Gold Prices Glitter for Now

The recent gold price rally is impressive. Gold prices have adhered to a bullish falling wedge-like reaction after breaking out last week, putting them on track for a move back to the yearly high near 1346.61. But just because gold prices are glittering for now doesn’t mean that traders shouldn’t be aware of potential risks that may lay around the corner.
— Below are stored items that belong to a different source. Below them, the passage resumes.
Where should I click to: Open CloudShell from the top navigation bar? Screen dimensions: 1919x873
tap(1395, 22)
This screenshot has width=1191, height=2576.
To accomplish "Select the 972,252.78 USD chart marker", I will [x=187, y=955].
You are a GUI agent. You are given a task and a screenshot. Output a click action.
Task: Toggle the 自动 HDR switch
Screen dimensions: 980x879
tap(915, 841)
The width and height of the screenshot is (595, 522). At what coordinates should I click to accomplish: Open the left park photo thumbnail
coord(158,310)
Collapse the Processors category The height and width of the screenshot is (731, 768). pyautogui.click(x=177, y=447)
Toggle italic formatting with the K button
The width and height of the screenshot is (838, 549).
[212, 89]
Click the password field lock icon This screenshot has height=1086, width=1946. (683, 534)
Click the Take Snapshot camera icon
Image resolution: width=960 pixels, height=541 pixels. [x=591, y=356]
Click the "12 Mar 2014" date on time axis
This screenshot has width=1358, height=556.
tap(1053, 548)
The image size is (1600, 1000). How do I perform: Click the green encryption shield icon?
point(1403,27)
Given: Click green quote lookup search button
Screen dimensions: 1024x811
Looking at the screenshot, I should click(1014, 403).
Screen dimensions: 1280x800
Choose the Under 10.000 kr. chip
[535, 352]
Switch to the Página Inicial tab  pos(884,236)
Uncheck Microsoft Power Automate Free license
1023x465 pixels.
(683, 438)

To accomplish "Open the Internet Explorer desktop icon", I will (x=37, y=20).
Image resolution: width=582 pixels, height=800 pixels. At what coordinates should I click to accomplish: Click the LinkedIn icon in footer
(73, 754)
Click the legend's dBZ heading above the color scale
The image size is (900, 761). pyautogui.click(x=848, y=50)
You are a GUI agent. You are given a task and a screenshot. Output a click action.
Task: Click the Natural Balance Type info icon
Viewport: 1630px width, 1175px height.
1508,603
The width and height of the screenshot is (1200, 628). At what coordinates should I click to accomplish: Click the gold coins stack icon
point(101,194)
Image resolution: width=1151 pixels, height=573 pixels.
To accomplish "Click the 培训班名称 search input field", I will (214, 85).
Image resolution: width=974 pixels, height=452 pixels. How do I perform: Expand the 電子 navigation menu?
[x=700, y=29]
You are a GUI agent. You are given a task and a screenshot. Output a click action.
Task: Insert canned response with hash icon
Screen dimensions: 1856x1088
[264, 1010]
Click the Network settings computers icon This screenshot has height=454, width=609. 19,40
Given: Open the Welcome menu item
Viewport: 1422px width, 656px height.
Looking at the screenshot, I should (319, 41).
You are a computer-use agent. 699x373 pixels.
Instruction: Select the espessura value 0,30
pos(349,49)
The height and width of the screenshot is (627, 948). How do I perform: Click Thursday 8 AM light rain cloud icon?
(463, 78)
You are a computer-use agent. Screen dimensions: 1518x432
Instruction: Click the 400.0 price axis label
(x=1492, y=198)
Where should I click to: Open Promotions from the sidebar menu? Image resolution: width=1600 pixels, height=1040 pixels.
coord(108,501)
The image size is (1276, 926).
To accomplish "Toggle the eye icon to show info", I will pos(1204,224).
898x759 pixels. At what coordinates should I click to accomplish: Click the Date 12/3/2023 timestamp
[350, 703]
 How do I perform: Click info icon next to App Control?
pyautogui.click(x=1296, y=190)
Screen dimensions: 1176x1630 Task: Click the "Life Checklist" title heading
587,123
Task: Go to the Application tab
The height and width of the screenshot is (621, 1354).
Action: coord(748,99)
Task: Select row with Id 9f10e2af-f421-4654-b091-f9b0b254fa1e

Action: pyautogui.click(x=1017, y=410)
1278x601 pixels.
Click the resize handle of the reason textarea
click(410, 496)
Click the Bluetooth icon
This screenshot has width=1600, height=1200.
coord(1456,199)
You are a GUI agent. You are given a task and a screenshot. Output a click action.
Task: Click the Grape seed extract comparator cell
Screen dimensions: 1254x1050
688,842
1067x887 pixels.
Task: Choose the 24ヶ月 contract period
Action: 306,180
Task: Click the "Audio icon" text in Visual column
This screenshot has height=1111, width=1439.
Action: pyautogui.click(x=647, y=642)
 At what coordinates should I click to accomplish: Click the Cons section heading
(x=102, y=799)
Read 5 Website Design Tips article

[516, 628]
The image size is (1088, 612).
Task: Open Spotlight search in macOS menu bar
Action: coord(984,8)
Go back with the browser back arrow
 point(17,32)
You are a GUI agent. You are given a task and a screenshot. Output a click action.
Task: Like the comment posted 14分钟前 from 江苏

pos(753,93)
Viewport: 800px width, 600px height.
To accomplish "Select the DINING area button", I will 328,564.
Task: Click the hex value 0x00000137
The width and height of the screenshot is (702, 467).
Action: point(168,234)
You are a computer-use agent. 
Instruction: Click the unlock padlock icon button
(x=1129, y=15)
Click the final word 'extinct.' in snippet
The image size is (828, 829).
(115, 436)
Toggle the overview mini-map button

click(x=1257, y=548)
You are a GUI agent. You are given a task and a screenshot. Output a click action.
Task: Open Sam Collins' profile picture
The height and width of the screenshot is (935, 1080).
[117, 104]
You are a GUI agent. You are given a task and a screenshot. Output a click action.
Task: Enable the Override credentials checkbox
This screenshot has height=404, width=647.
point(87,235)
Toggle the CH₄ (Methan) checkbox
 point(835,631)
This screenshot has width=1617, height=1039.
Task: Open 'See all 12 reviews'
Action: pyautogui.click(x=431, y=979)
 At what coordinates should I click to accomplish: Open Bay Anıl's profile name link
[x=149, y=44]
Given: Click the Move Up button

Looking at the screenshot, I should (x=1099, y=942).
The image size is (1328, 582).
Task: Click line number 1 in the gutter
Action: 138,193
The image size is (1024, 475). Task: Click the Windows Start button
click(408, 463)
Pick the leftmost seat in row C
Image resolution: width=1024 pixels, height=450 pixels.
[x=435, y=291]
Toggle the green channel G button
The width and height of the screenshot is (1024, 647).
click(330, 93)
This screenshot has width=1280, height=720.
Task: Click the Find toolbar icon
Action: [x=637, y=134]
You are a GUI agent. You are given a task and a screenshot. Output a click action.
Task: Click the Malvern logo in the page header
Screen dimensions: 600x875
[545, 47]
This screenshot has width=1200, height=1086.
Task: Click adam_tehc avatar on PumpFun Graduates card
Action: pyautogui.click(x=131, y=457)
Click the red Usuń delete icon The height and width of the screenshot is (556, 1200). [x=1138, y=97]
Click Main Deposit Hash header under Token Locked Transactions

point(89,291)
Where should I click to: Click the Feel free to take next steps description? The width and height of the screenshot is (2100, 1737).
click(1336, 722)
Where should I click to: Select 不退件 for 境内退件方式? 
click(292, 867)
At the end of January 2019, we noted that gold prices had been beginning to behave in a manner that was indicative of previous short-term topping efforts. “Since the bottoming effort in gold began at the end of Q3’18, there have been three instances in which Gold prices have peaked in excess of +2% higher than its daily 21-EMA: October 3, 2018; January 3, 2019; and [January 31].”Another instance occurred since then, on February 19.

Short-term Topping has Occurred in Similar Situations to Now

While taking into account the extremely small sample size – only four observations in total since the bottoming effort in gold prices began in Q3’18 – the one-week returns for gold after price moved in excess of 2% of the daily 21-EMA were +0.12%, -0.59%, -0.59%, -0.90%, or -0.49% on average, for the respective periods listed above.

Why do we bring these statistics to light? Because gold prices have moved in excess of 2% of the daily 21-EMA once again. The risk for exhaustion setting in again soon and cutting the rally short is increasing.

Gold Price Technical Analysis: Daily Chart (April 2018 to June 2019) (Chart 2)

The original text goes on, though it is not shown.